UNE CONTRÉE D’OUTRE-RÈGNE

J’ai rêvé d’une contrée où le critère essentiel pour évaluer une œuvre d’art était la singularité des sentiments, des perceptions et des idées qu’elle dépeint. Plus est réduit le nombre de personnes capable de s’y reconnaître, plus l’œuvre est réussie. Le chef d’œuvre est atteint lorsque personne ne reconnaît dans ces sentiments, ces idées, ces perceptions, quelque chose qui se rapproche d’une expérience vécue. Dans ce système, l’universalité correspond évidemment à l’échec esthétique absolu.

Dans ce rêve, il existait encore des territoires à cartographier et des civilisations à découvrir, mais il fallait les cacher pour les préserver.

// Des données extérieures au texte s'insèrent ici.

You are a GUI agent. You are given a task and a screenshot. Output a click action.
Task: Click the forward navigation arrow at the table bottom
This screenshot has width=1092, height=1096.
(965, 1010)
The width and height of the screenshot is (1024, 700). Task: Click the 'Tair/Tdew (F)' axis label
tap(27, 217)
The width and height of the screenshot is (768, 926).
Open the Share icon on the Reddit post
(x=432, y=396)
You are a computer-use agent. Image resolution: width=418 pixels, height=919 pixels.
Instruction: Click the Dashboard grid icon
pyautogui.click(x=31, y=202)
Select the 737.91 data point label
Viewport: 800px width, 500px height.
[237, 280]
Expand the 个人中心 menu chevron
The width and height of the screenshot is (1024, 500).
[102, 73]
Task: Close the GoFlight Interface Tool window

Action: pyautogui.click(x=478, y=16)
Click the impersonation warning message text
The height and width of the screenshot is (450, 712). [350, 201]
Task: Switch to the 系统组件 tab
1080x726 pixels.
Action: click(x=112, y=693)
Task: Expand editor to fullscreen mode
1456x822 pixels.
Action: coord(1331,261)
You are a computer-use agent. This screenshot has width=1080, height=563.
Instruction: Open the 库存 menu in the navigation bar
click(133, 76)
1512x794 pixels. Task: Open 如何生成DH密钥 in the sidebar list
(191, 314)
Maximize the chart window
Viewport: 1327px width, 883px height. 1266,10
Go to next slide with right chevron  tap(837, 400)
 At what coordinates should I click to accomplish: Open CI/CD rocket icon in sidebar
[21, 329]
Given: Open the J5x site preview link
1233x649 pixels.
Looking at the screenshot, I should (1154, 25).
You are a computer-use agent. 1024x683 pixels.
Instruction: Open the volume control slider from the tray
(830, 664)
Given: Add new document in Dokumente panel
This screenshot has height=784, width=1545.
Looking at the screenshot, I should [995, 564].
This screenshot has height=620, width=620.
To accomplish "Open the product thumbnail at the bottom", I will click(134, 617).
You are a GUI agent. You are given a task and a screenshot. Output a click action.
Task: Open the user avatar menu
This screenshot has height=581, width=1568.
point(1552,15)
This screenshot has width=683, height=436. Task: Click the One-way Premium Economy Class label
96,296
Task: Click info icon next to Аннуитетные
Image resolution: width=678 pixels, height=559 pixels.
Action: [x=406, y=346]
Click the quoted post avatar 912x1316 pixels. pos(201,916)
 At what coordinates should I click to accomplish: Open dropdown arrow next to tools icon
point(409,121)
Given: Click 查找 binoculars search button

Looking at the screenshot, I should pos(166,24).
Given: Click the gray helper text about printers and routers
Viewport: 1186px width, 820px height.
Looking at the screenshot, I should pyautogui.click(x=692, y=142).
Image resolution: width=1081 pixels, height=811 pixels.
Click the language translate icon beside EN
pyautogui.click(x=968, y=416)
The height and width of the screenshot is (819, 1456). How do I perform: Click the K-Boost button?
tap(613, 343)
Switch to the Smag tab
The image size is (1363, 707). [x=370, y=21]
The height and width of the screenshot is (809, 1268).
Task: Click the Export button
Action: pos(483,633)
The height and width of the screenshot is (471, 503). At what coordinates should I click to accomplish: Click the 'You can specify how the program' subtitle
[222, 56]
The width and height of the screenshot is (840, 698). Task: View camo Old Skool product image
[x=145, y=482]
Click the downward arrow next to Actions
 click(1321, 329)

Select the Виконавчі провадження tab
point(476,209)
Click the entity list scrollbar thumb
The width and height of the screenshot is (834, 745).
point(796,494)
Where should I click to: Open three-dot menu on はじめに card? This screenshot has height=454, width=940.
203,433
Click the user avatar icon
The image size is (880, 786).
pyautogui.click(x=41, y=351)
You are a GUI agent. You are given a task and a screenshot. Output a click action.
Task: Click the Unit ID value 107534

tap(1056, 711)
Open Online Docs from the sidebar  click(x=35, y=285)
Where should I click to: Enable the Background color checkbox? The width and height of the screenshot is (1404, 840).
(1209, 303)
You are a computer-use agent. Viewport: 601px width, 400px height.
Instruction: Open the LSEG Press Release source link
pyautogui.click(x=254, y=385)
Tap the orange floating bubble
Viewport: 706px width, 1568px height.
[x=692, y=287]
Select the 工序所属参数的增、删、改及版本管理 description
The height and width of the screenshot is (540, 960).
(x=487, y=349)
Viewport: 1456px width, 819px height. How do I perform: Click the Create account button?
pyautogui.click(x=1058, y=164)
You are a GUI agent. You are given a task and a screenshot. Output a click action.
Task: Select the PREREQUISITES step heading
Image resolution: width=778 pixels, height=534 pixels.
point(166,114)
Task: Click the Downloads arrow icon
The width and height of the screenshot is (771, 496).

Dans cette contrée, alors que je visitais une exposition, je faisais part à l’artiste, qui était présente, des réflexions que m’inspiraient ses œuvres (je ne saurais dire en quoi elles consistaient exactement). Elle me regarda horrifiée, au bord des larmes.
– Vous croyez qu’il y a d’autres personnes qui pensent comme ça ?
– Bien sûr, répondis-je.
C’est là qu’une anthropologue se pencha vers moi pour m’expliquer leur système esthétique et me faire réaliser la brutalité de ma remarque.

Je me souviens encore de ce bout de dialogue:
– Je t’aime.
– Oui, moi aussi… Tout le monde s’aime.
Et le sentiment d’une platitude infinie.